Not everyone looks forward to being made new.
Dr. Nancy Eiesland, who wrote an influential, frequently-cited book on God and disability, The Disabled God, does not agree that it is good news that all things will be made new. In an article in Impact, Dr. Eiesland writes about why she hopes she will have her disability in heaven:
As a person with a disability, I could not accept the traditional answers given to my own query of “What is disability?” Since I have a congenital disability, I have had opportunities to hear and experience many of these so-called answers through the years. They included “You are special in God’s eyes, that’s why you were given this painful disability.” Imagine it didn’t seem logical. Or “Don’t worry about your pain and suffering now, in heaven you will be made whole.” Again, having been disabled from birth, I came to believe that in heaven I would be absolutely unknown to myself and perhaps to God.
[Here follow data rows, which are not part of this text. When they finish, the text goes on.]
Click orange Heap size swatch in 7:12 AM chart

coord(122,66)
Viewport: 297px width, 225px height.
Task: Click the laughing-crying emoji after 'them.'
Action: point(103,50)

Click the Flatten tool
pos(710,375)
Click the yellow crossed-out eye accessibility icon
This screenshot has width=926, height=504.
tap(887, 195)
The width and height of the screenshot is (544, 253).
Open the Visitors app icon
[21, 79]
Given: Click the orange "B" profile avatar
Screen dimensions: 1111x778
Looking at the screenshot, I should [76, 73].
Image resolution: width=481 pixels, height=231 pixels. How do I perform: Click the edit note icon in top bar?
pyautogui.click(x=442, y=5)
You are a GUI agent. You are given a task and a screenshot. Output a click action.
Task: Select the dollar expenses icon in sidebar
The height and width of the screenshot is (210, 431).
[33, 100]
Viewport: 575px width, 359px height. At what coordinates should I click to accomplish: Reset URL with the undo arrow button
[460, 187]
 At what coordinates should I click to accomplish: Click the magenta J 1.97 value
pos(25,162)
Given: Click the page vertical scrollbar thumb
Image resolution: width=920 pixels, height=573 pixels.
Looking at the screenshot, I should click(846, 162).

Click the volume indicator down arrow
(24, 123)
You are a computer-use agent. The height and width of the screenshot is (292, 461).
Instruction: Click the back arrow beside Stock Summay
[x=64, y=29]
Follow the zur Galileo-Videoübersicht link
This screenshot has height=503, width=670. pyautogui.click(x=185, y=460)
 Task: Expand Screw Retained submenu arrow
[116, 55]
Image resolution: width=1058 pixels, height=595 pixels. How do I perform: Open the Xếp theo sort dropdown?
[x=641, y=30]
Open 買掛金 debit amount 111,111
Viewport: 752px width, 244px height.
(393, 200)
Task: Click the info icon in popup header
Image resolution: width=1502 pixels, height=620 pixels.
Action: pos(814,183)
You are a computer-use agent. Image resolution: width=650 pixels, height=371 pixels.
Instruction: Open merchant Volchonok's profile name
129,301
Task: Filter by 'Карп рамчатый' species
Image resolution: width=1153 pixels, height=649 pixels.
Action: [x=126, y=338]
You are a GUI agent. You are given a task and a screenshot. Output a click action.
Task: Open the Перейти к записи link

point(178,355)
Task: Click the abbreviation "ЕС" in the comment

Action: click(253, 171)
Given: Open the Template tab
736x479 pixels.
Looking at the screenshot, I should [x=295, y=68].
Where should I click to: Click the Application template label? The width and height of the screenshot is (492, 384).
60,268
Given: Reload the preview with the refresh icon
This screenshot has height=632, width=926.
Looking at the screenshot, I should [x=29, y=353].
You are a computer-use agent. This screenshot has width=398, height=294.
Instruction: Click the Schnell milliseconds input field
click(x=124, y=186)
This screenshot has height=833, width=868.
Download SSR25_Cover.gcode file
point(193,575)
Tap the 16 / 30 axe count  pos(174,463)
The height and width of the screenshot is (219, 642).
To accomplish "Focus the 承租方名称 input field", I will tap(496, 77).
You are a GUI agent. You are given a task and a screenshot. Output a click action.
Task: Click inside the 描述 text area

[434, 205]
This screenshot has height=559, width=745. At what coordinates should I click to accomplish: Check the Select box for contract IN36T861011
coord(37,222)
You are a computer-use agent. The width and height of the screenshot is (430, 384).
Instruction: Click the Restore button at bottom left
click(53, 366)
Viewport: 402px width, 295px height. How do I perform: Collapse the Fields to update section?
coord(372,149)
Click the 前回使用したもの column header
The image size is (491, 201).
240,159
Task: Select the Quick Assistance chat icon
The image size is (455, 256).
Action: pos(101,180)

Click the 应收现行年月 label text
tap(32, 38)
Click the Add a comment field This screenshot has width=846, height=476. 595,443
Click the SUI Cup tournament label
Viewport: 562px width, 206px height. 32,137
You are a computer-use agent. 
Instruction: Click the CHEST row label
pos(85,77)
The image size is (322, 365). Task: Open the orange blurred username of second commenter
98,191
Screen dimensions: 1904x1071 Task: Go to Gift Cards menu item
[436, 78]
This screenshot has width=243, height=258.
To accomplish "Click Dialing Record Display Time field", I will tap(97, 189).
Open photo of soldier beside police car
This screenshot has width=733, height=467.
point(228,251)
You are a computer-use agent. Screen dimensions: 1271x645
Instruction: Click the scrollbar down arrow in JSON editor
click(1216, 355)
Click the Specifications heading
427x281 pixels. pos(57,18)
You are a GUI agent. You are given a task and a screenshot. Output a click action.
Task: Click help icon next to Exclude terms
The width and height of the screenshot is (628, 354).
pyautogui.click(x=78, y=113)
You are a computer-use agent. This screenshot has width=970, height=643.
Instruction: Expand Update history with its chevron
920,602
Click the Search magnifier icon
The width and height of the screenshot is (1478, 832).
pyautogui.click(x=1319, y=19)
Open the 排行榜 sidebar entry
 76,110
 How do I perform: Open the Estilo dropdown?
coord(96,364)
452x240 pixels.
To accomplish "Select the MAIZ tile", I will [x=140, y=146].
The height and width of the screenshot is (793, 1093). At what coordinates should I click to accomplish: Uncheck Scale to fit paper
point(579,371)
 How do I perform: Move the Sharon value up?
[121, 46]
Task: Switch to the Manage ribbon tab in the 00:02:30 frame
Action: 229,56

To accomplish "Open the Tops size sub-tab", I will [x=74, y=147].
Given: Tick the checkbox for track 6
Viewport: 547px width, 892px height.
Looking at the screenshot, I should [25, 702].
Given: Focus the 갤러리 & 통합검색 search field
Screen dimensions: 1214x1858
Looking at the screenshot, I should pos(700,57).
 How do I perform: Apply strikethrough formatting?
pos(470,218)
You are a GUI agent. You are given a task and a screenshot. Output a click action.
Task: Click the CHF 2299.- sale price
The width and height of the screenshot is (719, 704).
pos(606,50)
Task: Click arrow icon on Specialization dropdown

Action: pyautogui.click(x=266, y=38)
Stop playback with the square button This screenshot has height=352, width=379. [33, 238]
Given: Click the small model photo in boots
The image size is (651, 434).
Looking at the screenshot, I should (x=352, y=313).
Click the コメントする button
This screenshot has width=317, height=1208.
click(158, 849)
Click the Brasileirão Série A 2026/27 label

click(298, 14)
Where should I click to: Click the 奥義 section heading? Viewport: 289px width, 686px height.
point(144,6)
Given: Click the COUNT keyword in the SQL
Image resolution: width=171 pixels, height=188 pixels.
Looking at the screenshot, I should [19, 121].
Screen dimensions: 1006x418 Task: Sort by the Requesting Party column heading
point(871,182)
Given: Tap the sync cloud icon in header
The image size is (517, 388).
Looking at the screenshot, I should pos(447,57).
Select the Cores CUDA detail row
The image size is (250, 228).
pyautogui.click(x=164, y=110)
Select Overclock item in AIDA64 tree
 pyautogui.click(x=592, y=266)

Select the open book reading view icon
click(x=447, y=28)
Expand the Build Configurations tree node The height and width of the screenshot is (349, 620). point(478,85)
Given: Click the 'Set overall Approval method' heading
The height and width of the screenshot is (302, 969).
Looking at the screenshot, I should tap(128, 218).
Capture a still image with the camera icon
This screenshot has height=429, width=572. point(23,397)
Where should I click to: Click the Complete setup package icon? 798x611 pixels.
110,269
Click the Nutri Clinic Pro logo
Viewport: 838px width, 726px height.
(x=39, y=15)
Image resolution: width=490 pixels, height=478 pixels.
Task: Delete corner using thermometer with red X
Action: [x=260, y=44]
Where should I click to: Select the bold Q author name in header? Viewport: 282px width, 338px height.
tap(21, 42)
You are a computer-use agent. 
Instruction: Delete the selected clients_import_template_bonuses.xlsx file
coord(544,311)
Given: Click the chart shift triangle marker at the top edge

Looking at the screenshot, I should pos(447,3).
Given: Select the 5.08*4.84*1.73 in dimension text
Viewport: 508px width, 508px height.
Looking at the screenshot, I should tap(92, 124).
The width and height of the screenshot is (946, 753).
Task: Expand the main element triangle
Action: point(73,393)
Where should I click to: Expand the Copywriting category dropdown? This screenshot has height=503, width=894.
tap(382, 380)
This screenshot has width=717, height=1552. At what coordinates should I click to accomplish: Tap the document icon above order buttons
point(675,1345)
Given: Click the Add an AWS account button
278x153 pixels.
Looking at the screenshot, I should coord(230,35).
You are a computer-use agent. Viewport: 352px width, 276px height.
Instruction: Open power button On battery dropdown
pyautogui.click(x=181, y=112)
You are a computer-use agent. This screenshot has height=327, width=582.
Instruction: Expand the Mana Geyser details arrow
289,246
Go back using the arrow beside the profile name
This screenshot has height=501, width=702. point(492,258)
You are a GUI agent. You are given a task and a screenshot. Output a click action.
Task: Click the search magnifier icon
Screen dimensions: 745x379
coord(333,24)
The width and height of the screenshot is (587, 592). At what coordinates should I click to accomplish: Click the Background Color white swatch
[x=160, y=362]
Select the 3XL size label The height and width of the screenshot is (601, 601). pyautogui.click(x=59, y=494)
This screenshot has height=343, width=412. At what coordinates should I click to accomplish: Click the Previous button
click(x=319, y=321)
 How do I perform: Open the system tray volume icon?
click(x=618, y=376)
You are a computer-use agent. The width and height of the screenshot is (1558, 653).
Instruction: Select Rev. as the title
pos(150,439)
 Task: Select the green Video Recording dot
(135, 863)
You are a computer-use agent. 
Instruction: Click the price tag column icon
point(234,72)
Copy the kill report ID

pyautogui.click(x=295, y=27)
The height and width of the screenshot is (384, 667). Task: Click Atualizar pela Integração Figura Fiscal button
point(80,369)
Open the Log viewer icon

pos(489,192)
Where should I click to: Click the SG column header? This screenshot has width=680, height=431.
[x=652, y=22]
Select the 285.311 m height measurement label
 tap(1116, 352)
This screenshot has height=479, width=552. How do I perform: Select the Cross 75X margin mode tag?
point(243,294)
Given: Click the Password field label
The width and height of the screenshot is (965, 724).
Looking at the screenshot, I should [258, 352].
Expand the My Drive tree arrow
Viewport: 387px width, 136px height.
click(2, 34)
My disability has taught me who I am and who God is. What would it mean to be without this knowledge?
Dr. Eiesland also concluded that God is disabled; that’s a subject for a different post.
I don’t know what our new bodies will be like. Like most people, I imagine these new bodies will be spectacular. But the greatest thing isn’t that we will have new bodies.
The greatest thing is we will be in the presence of Jesus without any of our old sin-filled existence dragging on us. For eternity we will enjoy Jesus purely, without any worry about sinful motives clouding our judgment, drawing our attention away from our Savior, or tempting us to do anything other than what Jesus would have us do, which is enjoy him.
So, I am expecting that none of us, even those who live a disability-free existence in this life, will have any relevant comparison point when we arrive in Jesus’ presence. Sin has distorted everything in this life:
For the creation waits with eager longing for the revealing of the sons of God. For the creation was subjected to futility, not willingly, but because of him who subjected it, in hope that the creation itself will be set free from its bondage to corruption and obtain the freedom of the glory of the children of God. For we know that the whole creation has been groaning together in the pains of childbirth until now. And not only the creation, but we ourselves, who have the firstfruits of the Spirit, groan inwardly as we wait eagerly for adoption as sons, the redemption of our bodies. Romans 8:19-23
So, as much as I look forward to knowing my Paul without all his disabilities getting in the way, I really look forward to being free of my sin. And I take Dr. Eiesland’s perspective as a warning that anything can be used to distort our understanding of the age that is to come.
Our physical bodies here will not determine our eternity. Only God does that, by the work of Jesus Christ. And Jesus himself has said, “I am making all things new.”